* Input

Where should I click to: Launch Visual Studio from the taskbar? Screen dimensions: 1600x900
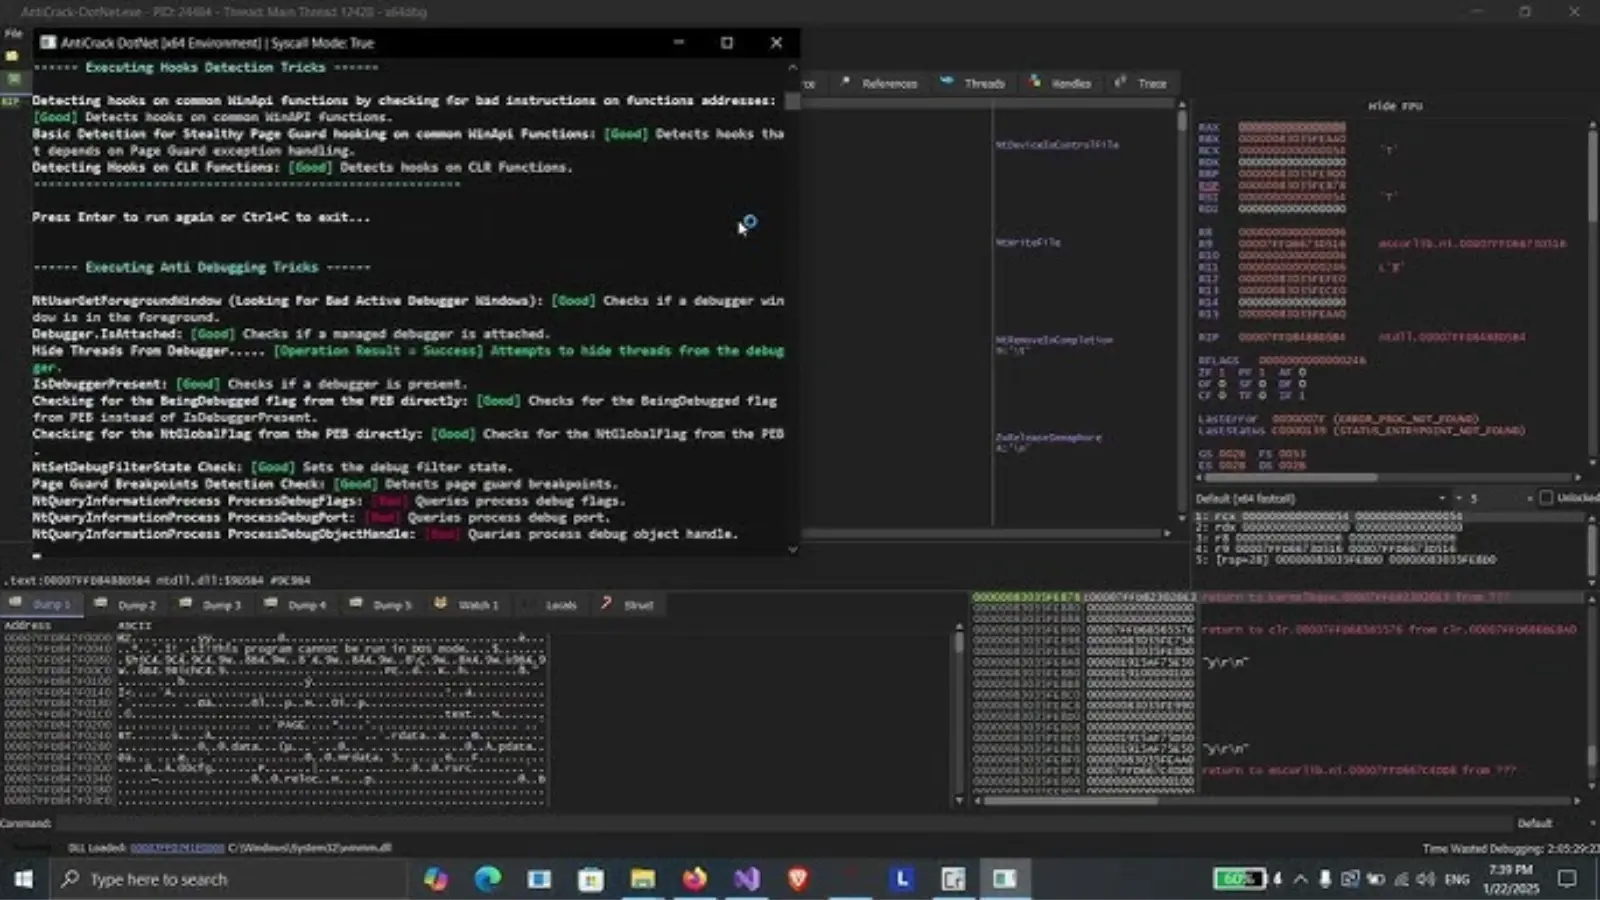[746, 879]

...

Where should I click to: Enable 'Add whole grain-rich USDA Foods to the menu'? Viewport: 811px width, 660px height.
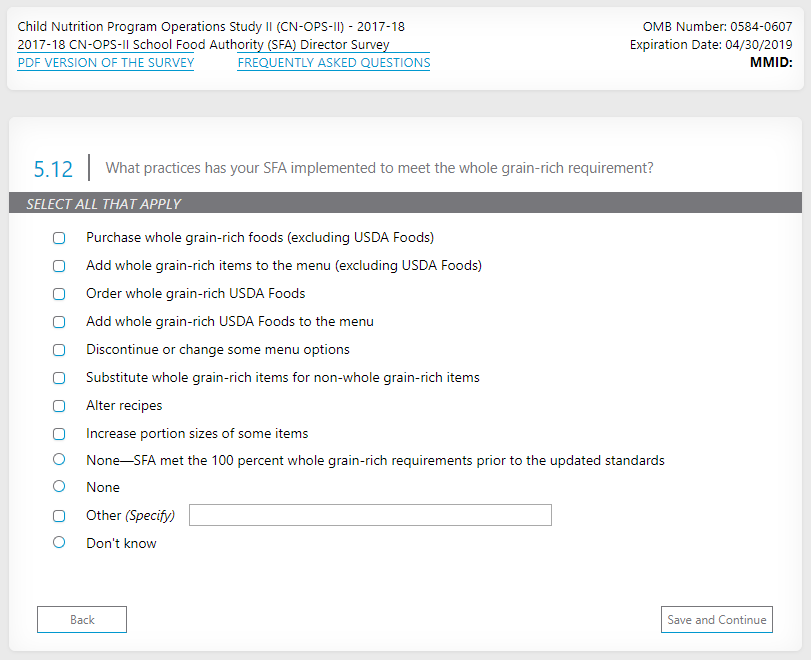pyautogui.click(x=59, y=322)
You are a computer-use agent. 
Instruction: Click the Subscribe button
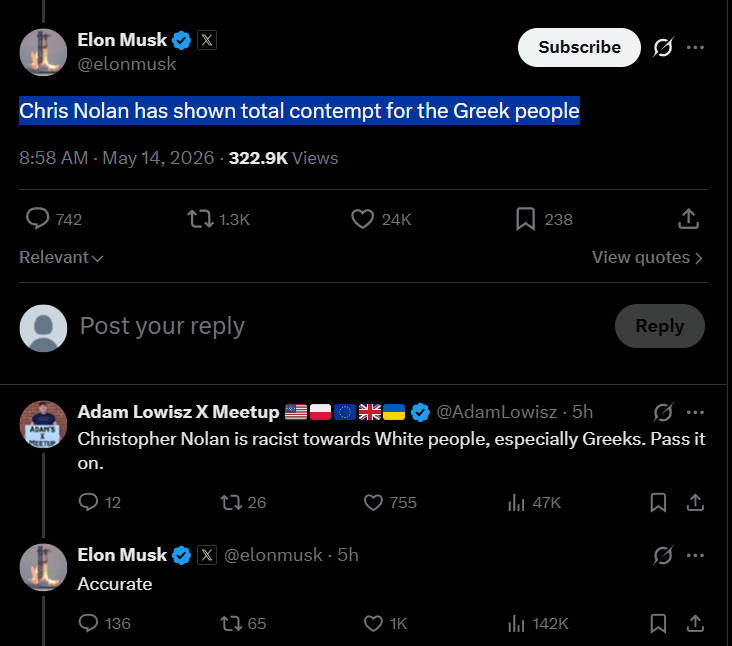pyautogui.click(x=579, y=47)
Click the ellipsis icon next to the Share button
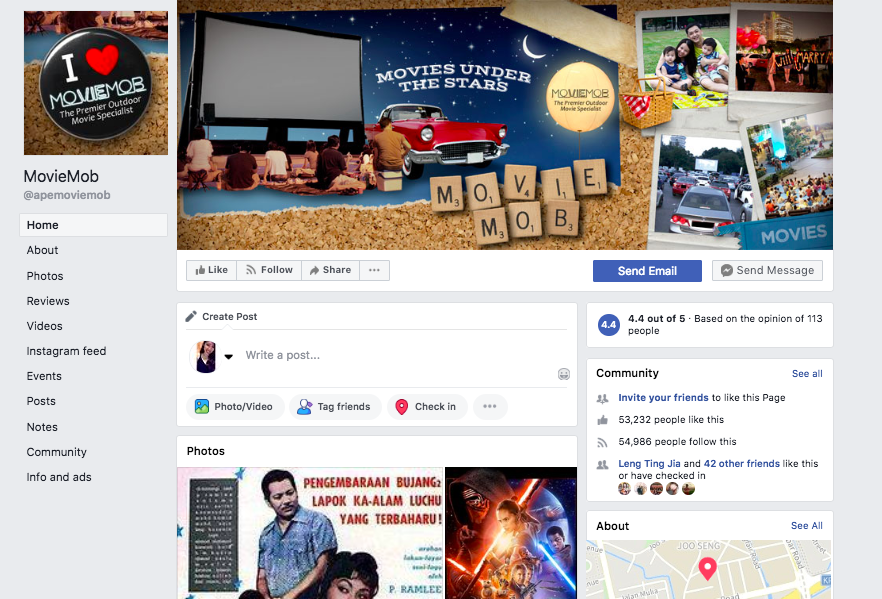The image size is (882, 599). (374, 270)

* Exercise directions
Copy the records above word for word, beginning at the line that contains "Click the ellipsis" and stopping after the line that contains "The image size is (882, 599). (374, 270)". Leave the pictures out of your copy.

* Solution for this problem
Click the ellipsis icon next to the Share button
The image size is (882, 599). (374, 270)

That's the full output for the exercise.